PROMPT ::
Find each line in the material below that contains the word "circular", and copy those lines.

EXCERPTED DATA ::
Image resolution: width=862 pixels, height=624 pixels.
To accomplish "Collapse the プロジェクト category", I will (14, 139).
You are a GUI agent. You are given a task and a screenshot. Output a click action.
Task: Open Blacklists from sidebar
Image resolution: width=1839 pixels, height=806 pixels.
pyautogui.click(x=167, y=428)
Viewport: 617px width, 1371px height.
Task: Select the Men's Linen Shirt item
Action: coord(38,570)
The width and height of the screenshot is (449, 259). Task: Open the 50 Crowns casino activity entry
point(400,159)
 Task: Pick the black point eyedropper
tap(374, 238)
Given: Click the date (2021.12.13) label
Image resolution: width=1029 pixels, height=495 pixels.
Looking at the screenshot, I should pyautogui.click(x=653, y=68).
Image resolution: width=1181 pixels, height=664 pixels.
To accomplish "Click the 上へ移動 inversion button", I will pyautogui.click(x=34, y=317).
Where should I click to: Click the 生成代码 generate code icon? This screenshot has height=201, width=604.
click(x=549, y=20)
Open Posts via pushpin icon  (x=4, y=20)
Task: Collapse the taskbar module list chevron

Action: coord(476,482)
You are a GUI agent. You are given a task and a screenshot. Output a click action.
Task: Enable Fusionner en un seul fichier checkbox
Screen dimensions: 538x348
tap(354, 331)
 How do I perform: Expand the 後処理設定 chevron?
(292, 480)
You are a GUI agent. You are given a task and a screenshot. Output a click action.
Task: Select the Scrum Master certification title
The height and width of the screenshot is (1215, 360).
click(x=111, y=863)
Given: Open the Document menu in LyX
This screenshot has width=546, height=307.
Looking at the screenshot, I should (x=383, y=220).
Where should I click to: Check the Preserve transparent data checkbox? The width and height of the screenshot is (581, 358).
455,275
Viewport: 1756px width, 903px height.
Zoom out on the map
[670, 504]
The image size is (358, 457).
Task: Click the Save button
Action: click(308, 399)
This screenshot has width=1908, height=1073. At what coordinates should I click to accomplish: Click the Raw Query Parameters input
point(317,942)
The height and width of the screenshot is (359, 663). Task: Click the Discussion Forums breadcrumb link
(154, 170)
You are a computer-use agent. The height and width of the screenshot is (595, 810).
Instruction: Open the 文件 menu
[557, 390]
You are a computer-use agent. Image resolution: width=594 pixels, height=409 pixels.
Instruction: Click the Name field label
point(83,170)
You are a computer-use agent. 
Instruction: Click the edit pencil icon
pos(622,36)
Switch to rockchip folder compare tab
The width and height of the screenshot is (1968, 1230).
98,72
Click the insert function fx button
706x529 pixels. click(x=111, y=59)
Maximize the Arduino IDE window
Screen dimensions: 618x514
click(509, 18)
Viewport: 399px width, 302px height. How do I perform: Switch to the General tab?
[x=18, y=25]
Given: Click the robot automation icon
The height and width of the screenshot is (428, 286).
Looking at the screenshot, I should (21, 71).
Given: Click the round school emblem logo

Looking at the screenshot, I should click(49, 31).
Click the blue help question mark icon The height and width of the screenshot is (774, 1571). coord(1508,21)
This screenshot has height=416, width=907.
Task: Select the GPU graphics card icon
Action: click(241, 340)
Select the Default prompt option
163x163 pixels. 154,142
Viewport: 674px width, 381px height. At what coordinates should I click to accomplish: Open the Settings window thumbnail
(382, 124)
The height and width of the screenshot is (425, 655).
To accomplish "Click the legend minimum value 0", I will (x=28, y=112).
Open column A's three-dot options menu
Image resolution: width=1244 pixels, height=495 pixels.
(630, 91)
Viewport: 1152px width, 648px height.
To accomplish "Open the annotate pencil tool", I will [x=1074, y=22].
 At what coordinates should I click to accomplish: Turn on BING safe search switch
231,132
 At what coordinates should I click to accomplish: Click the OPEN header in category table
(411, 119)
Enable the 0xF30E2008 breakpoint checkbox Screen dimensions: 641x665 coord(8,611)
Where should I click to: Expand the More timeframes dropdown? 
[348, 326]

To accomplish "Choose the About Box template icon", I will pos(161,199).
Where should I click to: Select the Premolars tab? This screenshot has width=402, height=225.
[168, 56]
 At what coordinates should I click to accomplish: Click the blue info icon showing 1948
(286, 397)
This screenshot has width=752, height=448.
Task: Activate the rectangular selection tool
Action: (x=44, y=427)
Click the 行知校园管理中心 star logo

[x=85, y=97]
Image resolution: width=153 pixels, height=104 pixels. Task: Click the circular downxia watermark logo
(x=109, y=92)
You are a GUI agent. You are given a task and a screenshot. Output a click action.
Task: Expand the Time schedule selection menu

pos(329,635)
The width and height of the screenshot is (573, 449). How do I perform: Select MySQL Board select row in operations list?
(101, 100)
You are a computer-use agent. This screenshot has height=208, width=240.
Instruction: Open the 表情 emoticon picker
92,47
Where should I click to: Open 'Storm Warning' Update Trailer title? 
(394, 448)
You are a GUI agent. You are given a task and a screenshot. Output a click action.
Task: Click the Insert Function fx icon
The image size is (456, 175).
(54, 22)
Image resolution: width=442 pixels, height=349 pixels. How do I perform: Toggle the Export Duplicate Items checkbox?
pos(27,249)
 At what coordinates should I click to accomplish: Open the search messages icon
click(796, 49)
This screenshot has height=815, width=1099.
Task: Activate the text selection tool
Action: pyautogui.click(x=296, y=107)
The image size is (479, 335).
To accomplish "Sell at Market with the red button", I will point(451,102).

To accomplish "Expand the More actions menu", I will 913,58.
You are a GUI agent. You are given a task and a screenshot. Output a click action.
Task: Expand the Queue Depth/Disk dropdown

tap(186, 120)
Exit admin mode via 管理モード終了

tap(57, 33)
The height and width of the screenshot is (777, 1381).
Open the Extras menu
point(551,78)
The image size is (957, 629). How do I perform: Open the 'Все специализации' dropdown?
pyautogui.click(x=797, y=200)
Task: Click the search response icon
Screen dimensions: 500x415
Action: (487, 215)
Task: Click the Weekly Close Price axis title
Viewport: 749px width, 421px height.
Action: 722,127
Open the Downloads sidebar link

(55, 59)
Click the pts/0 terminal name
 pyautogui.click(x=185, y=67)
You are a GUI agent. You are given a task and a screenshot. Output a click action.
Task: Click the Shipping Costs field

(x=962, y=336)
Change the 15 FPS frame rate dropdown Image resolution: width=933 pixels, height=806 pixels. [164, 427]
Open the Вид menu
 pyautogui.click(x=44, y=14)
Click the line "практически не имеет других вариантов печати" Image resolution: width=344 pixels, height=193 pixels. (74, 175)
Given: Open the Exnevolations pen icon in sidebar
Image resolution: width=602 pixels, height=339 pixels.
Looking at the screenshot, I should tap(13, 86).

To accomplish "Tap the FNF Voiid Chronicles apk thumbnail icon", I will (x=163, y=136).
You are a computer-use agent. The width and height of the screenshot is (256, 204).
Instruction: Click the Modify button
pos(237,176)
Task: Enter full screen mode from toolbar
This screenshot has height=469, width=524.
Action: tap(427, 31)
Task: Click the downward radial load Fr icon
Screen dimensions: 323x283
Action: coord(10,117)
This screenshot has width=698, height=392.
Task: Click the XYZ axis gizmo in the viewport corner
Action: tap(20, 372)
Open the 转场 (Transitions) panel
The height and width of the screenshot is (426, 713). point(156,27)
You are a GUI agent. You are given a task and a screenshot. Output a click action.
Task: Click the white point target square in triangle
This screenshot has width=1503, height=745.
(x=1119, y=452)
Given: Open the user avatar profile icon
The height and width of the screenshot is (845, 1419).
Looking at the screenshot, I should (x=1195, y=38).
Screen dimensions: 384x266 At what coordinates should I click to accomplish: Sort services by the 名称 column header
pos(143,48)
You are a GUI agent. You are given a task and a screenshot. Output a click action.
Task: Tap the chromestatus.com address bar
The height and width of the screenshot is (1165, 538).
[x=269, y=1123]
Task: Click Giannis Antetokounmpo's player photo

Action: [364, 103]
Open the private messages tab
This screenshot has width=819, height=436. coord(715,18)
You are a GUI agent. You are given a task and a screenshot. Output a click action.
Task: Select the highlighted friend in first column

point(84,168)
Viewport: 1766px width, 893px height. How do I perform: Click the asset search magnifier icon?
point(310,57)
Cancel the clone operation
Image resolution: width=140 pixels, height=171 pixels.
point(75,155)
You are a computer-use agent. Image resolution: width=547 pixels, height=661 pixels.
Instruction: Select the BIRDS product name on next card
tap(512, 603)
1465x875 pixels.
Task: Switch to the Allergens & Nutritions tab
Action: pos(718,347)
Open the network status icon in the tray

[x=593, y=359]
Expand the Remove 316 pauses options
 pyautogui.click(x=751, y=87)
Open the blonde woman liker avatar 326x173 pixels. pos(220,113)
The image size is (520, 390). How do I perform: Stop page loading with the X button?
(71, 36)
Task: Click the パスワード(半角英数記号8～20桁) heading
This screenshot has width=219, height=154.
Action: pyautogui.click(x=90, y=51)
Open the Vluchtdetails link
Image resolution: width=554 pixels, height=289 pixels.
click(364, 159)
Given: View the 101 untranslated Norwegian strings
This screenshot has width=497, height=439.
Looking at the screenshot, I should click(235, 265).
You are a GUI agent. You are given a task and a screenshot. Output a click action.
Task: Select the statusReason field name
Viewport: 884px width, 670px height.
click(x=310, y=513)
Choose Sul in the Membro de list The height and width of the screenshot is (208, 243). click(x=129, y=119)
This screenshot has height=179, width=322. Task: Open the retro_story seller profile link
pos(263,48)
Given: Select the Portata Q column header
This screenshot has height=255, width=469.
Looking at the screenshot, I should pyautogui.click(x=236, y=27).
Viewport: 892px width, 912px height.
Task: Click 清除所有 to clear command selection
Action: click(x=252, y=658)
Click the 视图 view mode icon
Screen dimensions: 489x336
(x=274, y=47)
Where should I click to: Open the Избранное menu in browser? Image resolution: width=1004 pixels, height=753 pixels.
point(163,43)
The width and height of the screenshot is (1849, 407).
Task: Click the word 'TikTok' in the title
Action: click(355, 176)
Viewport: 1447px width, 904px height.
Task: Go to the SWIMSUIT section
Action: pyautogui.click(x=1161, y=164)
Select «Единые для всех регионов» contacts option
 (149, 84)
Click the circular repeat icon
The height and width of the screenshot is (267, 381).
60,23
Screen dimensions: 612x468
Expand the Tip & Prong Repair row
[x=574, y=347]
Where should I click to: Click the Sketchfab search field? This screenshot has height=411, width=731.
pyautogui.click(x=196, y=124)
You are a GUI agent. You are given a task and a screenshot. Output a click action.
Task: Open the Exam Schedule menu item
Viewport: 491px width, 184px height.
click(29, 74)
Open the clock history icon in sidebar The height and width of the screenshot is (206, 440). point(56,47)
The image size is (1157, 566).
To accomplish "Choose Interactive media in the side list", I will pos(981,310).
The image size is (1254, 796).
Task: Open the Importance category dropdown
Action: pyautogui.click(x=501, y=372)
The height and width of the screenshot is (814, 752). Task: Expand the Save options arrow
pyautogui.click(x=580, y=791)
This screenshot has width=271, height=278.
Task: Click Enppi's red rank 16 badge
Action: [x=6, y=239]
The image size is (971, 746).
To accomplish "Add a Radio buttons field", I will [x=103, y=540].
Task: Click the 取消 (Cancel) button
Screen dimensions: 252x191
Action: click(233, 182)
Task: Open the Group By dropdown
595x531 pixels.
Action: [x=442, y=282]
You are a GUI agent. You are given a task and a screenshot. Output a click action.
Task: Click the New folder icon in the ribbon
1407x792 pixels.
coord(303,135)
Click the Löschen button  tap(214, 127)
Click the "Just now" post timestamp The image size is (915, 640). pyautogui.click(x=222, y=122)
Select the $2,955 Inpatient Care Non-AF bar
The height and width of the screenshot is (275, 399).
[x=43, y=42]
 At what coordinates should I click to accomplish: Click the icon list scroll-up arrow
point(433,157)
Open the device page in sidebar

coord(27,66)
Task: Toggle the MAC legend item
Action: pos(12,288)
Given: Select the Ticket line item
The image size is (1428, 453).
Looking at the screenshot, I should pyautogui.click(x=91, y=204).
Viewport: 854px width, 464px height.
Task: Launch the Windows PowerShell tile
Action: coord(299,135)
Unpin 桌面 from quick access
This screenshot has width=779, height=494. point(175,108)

SOLUTION TO THIS TASK ::
Image resolution: width=153 pixels, height=104 pixels. Task: Click the circular downxia watermark logo
Click the circular repeat icon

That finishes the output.